Le boucher attendait. Il y avait des gens derrière moi, il me fallait agir. J’ai fait simple et j’ai exprimé mon vœu : « Pourrais-je avoir le reste de votre jambon persillé ? »
D’un ton fort courtois, l’œil qui frise, le commerçant me répondit que ce serait un plaisir pour lui de me donner l’entièreté du reste de son jambon. Un petit échange vaguement égrillard s’ensuivit. Même les œufs en gelée en firent les frais. Puis, on parla abats, ce fut moins délicat.
Une fois dans la rue, j’étais perplexe. En rien choquée : j’étais assez grande et solide pour soutenir un tel échange.
Sans compter que j’étais quelque peu responsable de sa teneur : moi-même j’avais entrevu le potentiel érotique de ma quête et misé sur le manque de discernement de mon interlocuteur pour qu’il ne le soulignât pas. Ce qui me troubla bien davantage c’était que ces paroles, badines ou graveleuses, me donnèrent instantanément le sentiment d’avoir 25 ans.
Quelle joie ! Aussitôt assombrie. Etais-je de ces femmes qui revendiquent le droit d’être importunées ? J’ai des côtés « vieille féministe », mais pas à ce point-là, quand même. D’ailleurs, à 25 ans, j’aurais été complètement offusquée qu’un monsieur me tienne des propos de ce genre. J’aurais vu en lui un gros dégueulasse et ne serais jamais revenue.

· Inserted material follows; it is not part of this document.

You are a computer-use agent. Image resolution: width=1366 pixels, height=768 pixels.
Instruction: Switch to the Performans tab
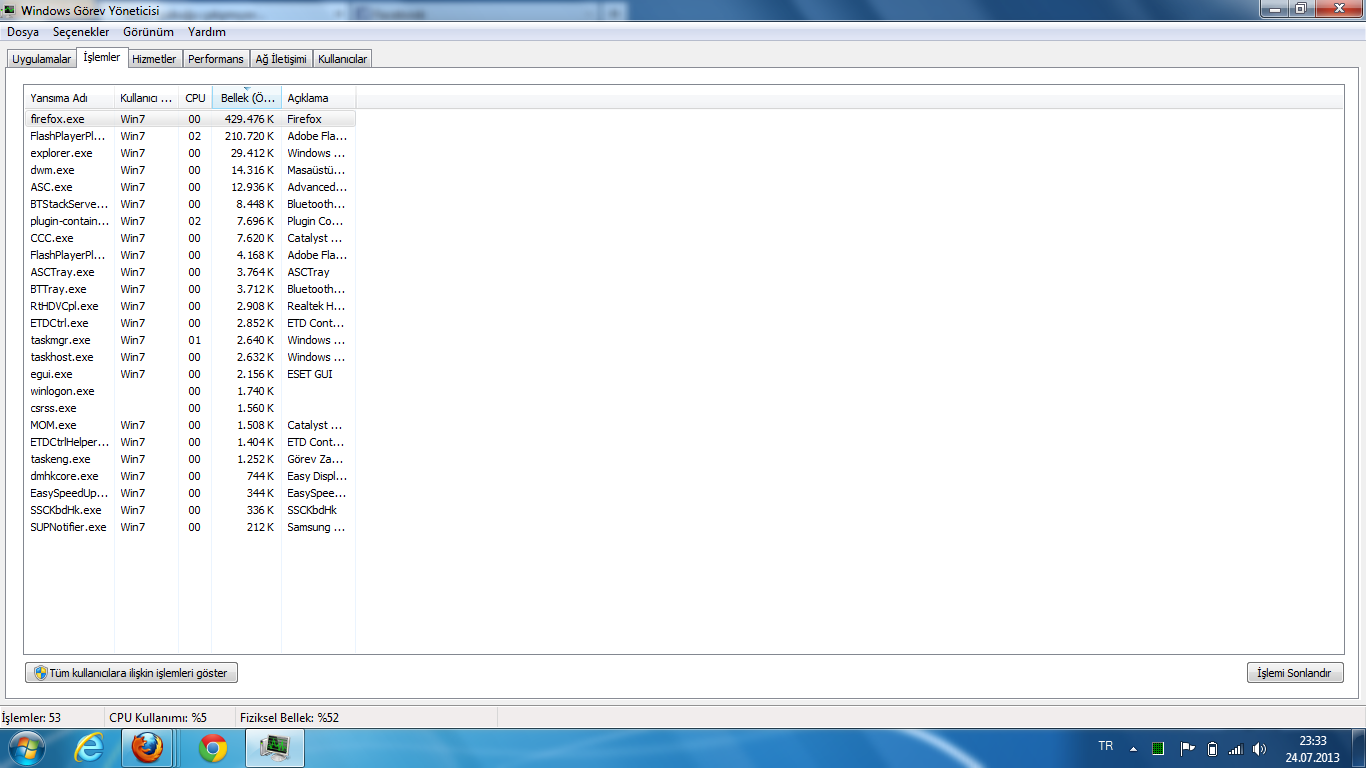point(216,59)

Ai-je apprécié cette conversation parce qu’elle n’avait pas, à mes yeux, de véritable enjeu ? Je ne pense pas, en effet, qu’elle ait été traversée de la moindre tension sexuelle, persillée ou non (le stade suivant, c’est d’être appelée « jeune fille », à 92 ans, par un serveur). C’était tout simplement du « commerce », aux deux sens du terme ; pas du meilleur goût, certes, mais on n’est pas élégant tous les jours.

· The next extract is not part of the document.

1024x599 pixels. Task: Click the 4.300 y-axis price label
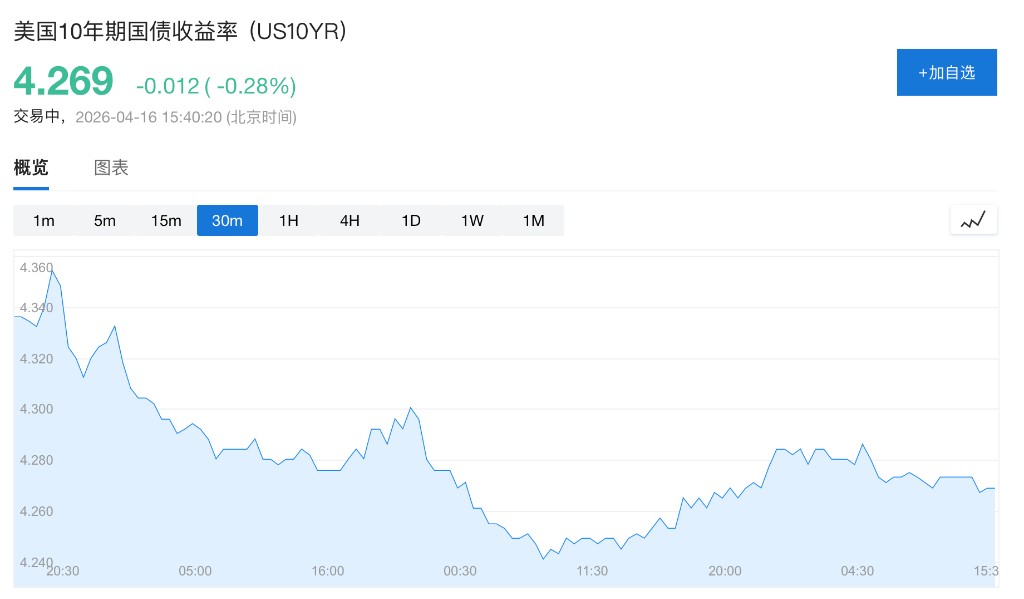pyautogui.click(x=36, y=409)
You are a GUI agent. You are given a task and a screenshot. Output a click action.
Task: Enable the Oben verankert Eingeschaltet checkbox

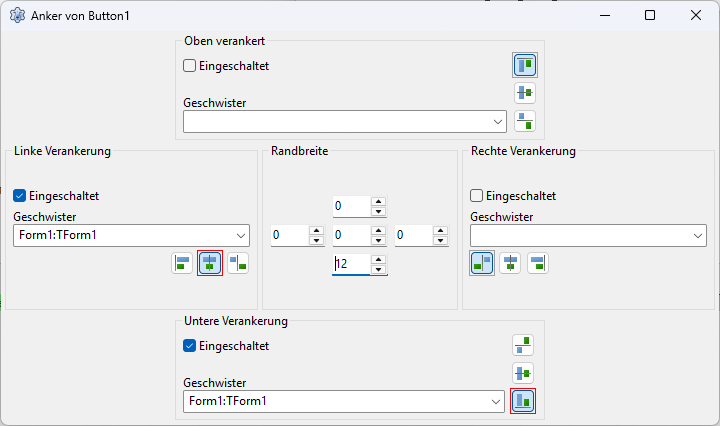190,66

En rentrant chez moi, j’ai raconté la scène à mon mari, qui sembla stupéfait qu’une simple parole bouchère me fasse rajeunir de plus de la moitié de mon âge quand, lui, me chantait des sérénades bien plus subtiles et rajeunissantes.
Étais-je ingrate ? En proie à un « effet boucher » ?
Étais-je une version avec cabas et porte-monnaie de Lady Chatterley ?
Non. Je me refusais de croire que j’étais tombée si bas.
J’ai émis alors une hypothèse plus charitable : cette blague de mauvais goût m’a replongée, un peu à la manière de la grive de Montboissier chez Chateaubriand, dans cette époque lointaine où l’on ricanait gras. Tous. En toute insouciance. Voilà qui était plausible, quand bien même il m’a paru étrange d’éprouver de la nostalgie pour un temps (fort sexiste) que je ne regrette en rien.
On l’aura compris, mon flash juvénile n’a pas duré. J’ai passé en revue tout ce qui avait pu se jouer lors de cet achat. J’ai mis en perspective le jambon, la femme que je suis, l’époque, le climat ambiant et l’évolution de la société. Et j’ai terminé par mon examen de conscience. C’était si contourné…
Et vain, aussi. Car cette plaisanterie ne peut se comprendre, se combattre ou s’apprécier si j’oublie, pour reprendre les mots de Kundera, que « je suis moi-même et toute ma vie inclus dans une plaisanterie beaucoup plus vaste (qui me dépasse), et totalement irrévocable ». Voilà qui est plus sage.
Comme de demander, la prochaine fois, « ce qu’il reste de jambon persillé » plutôt que de jouer des mille nuances porcines du langage comme une ado.